_TEXT PROVIDED_
Episode 10 Script Excerpt

Good day, friends. It’s fourteen days until the release of Sunnyville Stories Volume 2. On March 1, 2014, the book officially hits the streets!

At present, I’m working on Sunnyville Stories episode 10. I’m trying to work out the layouts for the pages and it isn’t easy. (I did talk about the importance of thumbnails and layouts before.) I also have been in contact with Steven Martin; he’ll be doing a guest cover for this comic just as he did for Sunnyville #5. I’ll have more information in the future about the story itself and the new characters in it.

But today, I thought I’d share a script excerpt. This isn’t from the final script; it was an early draft that went out to a handful of people for review. Enjoy!

 

SUNNYVILLE STORIES

EPISODE 10: Listen to the Music

 By Max West

 Copyright 2013 – Different Mousetrap Press LLC

All Rights Reserved

 

 The forests surrounding the hamlet of Sunnyville thinned out as you got closer to the edge of town. But it was still quiet. The rustling of leaves and the chirping of crickets were soon pierced though by the light singing voice of a teenage boy.

Rusty Duncan, a silver tabby cat, sat alone in the forest under a tree as he sang to himself.  He sang “the Rainbow Connection”, best known from the Muppets.

“Someday we’ll find it, the Rainbow Connection,” his voice crooned, “The lovers, the dreamers, and me!”

As his voice faded, Rusty realized he wasn’t alone.  The cat looked over and spotted two figures looking at him.

“Excuse me, we’re lost,” said the first figure.

“Have you tried Hare Krishna?” Rusty replied in his usual witty tone.

The second figure shook his head.

“Look, kid,” the other one started, annoyed by Rusty’s wisecrack, “We’re trying to get to Sunnyville. How do we get there?”

“That’s where I live,” Rusty answered, “I’ll show you the way.”

 

 

Meanwhile, at the Sunnyville general store, Matthew Talbot was busy checking through the shelves in the upper storeroom while reviewing papers on a clipboard.

After making the check and grunting with satisfaction, he climbed down the ladder to the ground floor.

 “Frieda,” Matthew spoke up, calling out to his wife.

“Yes, Matthew?” she answered.

“Did our order of rice arrive yet?” he asked.

“I’m afraid not,” she replied, sighing.

Just then, their son Alexander appeared from the back room.

“Papa, phone call!” he blurted, “It’s Mr. Carotel!  He says he can’t make it today with the order!”

Matthew growled in digust, but being British, kept a proper attitude.

 “Crumbs!” he complained, “That rice has been on order for two weeks!”

Without as much as a glance at his wife, Matthew stormed out of the store and into the backroom to talk to their supplier.

Frieda sighed again and sadly stood behind the counter.  Her eldest daughter, Magnolia, just finished stacking canned vegetables on a display and moved towards the counter herself. It was then she noticed her mom’s sad face.

_DATA_
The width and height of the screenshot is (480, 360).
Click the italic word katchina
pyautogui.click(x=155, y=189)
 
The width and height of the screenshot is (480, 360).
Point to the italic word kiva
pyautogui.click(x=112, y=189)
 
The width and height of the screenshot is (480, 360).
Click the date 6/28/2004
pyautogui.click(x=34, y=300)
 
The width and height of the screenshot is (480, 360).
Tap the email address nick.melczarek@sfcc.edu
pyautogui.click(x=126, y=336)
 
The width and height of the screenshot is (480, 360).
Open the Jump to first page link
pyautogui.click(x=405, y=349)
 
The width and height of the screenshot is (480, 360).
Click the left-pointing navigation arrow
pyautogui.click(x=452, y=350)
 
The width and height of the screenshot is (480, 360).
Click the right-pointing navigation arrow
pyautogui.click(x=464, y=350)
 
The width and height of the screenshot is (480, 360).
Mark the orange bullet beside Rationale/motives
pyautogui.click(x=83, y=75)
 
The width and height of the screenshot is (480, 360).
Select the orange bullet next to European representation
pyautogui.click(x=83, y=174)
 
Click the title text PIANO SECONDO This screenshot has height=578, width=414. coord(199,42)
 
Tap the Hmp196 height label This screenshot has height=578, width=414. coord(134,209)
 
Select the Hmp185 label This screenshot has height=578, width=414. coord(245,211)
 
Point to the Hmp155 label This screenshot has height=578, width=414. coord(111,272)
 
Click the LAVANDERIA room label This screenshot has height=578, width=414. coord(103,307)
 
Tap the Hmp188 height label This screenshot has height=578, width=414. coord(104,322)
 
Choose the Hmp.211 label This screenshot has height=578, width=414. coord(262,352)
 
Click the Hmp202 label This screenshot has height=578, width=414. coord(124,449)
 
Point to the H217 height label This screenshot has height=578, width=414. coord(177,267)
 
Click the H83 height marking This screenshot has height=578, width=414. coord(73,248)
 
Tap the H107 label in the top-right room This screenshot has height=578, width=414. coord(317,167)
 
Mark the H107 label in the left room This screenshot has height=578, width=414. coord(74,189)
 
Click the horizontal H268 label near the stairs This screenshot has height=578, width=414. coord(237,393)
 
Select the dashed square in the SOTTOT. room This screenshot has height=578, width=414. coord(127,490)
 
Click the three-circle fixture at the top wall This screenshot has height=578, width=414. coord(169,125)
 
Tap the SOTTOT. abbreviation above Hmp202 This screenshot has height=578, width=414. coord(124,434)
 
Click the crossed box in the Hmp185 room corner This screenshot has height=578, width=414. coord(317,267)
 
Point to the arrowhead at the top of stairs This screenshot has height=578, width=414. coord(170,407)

_WHAT THIS EXERCISE ASKS_
A: Reproduce word for word everything in the Sunnyville script excerpt from "Rusty Duncan, a" down to "the first figure.".
B: In the Sunnyville script excerpt, why does Matthew Talbot growl in disgust but still keep a proper attitude? Explain in one to three sentences.
C: Continue the Sunnyville script excerpt from the point where it stops.

_ACTIVITY ANSWERS_
A:
Rusty Duncan, a silver tabby cat, sat alone in the forest under a tree as he sang to himself.  He sang “the Rainbow Connection”, best known from the Muppets.

“Someday we’ll find it, the Rainbow Connection,” his voice crooned, “The lovers, the dreamers, and me!”

As his voice faded, Rusty realized he wasn’t alone.  The cat looked over and spotted two figures looking at him.

“Excuse me, we’re lost,” said the first figure.

B: Matthew growls in disgust because Alexander reports that Mr. Carotel cannot make it with the order that day. He keeps a proper attitude because he is British.

C:
“Mom, what’s wrong?” she asked.

“Oh, Magnolia,” Frieda explained, “It’s your father.  He doesn’t seem to pay much attention to me anymore.”

“Mother, it can’t be that bad. He has been busy lately.”

“It’s just that before and just after we were married, your father never took his eyes from me. He was always telling me how beautiful I looked and I was the most beautiful woman in the world.”

Magnolia said nothing.

“Now, he barely even notices me,” Frieda sighed.

“Mom, don’t say that. You know that Papa loves you very much.”

Frieda said nothing. Her thoughts were interrupted as the front door opened.  Samantha Macgregor, a buttercream girl cat, entered the store and spotted Magnolia.

“Hello, Mrs. Talbot. Hello, Magnolia,” she said, beaming.

“Welcome, Samantha,” Mrs. Talbot answered, trying her best to sound cheerful.

“Mrs. Talbot, my mom wanted to know about that new fabric she ordered,” Sam asked, “Did it arrive?”

“Hold on, Samantha,” Frieda said as she disappeared into the back room, “I’ll check.”

When she was gone, Sam turned here attention to Magnolia.

“Say, Mags, I can’t find Rusty anywhere. He might be lost,” Sam asked her.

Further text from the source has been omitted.